Focus on the Story supports and encourages visual storytellers of diverse backgrounds in bringing attention to critical issues, bridging cultural gaps, and sparking social change.
We believe in the power of images to inspire, educate and move people to action. Each year, through the annual Focus on the Story International Photo Festival, we bring some of the world’s most skilled visual storytellers to Washington, D.C. and to a virtual, global audience to present work on issues, ranging from the plight of refugees and migrants to the power of protest in the U.S. and around the world.

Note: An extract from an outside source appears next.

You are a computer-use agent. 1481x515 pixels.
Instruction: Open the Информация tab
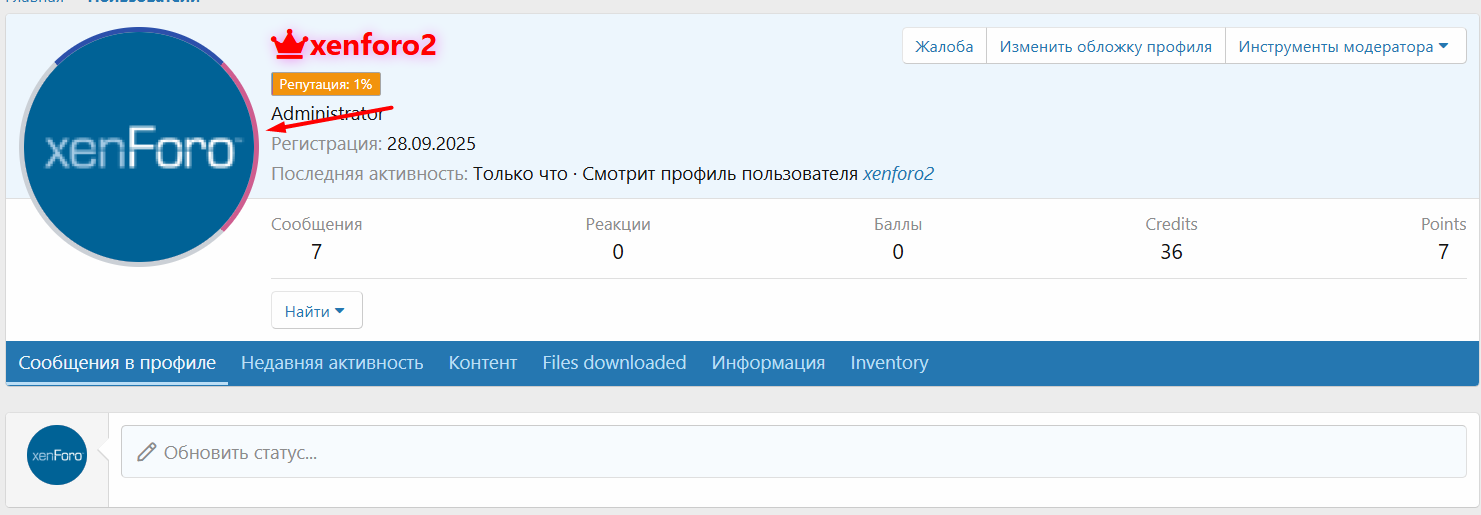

We aim to not only highlight the work of leading photojournalists on the front lines of global crises, but to inspire scores of everyday photographers to tell meaningful, impactful stories in their own communities.
Our all-volunteer team is passionate and committed to our core principles of inclusivity, anti-racism, decency and compassion. Thank you for taking the time to learn about our work and joining us on this journey.
In 2020, your contributions supported Alessandro Cinque’s ongoing work exposing the toxic impact of Peru’s mining industry on its indigenous people. Cinque’s project, “Peru, a Toxic State,” captures the stories, struggles, and suffering of the Quechua communities — from poisoned groundwater to toxic dust that covers crops and livestock. We were proud to award Cinque $2,000 through our inaugural Focus on the Story Grant to help him continue reporting his work.
The Focus on the Story International Photo Festival went virtual in 2020. We brought our free online programming to a global audience. From April through June we presented webinars exploring creativity during isolation, photojournalism on the front lines of an epidemic, Hong Kong’s democracy movement and how Black photographers were documenting a national reckoning on racial justice.
As the global pandemic turned the world upside down, we responded by partnering with the Iris Photo Collective to launch “Imagine: Visions of Hope,” a search for images from around the world that remind us what hope looks like. While hope means different things to different people, we think it is embodied in images of resilience, perseverance and determination. We are currently curating the best of the submitted images into a traveling exhibit that will launch in 2021.